Le opere Arazzi dai colori vivaci sono pezzi ricamati realizzati in varie dimensioni che ritraggono frasi tratte dalla poesia, saggezze da tutto il mondo o detti inventati dallo stesso Alighiero Boetti. I grandi Arazzi, che contengono messaggi sia in italiano che in persiano, sono distinti, registrando la data in cui sono stati creati e contenenti un codice interno elaborato che prescrive l’ordine delle frasi in mostra. Contrappongono le lettere europee geometriche e la calligrafia persiana che scorre in schemi a scacchi, alternando bande, griglie o forme cruciformi. Le date, accuratamente annotate su ogni grande Arazzi, segnano un punto di accattivante per Boetti, poiché era profondamente interessato al concetto di tempo e al suo inevitabile passaggio.
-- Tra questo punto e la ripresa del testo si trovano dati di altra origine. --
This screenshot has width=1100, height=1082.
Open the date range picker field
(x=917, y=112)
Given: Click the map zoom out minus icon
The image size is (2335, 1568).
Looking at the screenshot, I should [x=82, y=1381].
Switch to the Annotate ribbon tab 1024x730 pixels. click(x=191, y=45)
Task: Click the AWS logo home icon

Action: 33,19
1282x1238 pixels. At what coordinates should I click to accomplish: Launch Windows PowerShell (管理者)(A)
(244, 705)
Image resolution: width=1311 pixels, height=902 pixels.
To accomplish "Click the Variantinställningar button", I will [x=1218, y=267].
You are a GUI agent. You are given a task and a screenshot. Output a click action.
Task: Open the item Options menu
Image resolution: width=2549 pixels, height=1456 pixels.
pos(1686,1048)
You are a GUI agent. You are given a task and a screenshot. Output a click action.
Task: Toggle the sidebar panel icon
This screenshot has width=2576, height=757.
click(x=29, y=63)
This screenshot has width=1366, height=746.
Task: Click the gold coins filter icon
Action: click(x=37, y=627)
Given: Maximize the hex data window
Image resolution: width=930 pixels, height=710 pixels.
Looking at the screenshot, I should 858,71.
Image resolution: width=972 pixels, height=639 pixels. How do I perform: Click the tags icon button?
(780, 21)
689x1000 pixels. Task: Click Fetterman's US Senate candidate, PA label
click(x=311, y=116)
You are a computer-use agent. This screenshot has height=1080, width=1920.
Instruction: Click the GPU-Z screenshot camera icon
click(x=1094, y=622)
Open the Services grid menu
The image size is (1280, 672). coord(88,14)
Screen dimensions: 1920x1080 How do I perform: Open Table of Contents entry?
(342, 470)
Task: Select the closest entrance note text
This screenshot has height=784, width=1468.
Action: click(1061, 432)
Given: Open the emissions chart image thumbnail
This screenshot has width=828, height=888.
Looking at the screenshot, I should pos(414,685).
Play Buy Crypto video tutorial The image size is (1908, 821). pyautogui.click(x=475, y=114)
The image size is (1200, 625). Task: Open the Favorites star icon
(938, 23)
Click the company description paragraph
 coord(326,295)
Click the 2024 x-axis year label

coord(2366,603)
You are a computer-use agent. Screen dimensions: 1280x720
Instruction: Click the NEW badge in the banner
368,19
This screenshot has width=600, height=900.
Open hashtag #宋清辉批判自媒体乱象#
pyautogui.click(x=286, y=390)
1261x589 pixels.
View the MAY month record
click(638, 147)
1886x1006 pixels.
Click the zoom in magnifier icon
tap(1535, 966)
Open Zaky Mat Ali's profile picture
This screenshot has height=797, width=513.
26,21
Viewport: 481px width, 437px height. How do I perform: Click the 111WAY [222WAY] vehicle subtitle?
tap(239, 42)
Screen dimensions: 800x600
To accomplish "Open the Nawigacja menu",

Il ricamo di ciascuna mappa richiedeva normalmente da uno a due anni e, in alcuni casi, molto più a causa di eventi geopolitici. Dopo la chiusura del confine afgano, Alighiero Boetti fu costretto ad abbandonare questa pratica e lavorare a distanza dall’Italia. Questo lavoro è iniziato nel suo studio a Roma, con l’artista che delineava i paesi in pennarello sul lino, prima di inviare la struttura di stoffa all’Afghanistan. L’invasione dell’Afghanistan da parte delle truppe russe nel 1979 ha spostato completamente la produzione da Kabul a Peshawar in Pakistan, dove il gruppo di donne afghane si era rifugiato e dove Boetti era solo in grado di riconnettersi con loro attraverso intermediari. Ha anche fermato completamente la produzione fino al 1982, con solo poche mappe realizzate tra il 1982 e il 1985 Durante gli anni ’80, Boetti visitò il Pakistan per incontrare gli uomini che organizzavano i ricami. Come maschio europeo, tuttavia, a Alighiero Boetti non è stato permesso di visitare i campi. Chiese quindi al fotografo Randi Malkin Steinberger, con il quale aveva collaborato al libro Accanto al Pantheon di Roma, di andare a Peshawar nel 1990 per fotografare le artigiane al lavoro.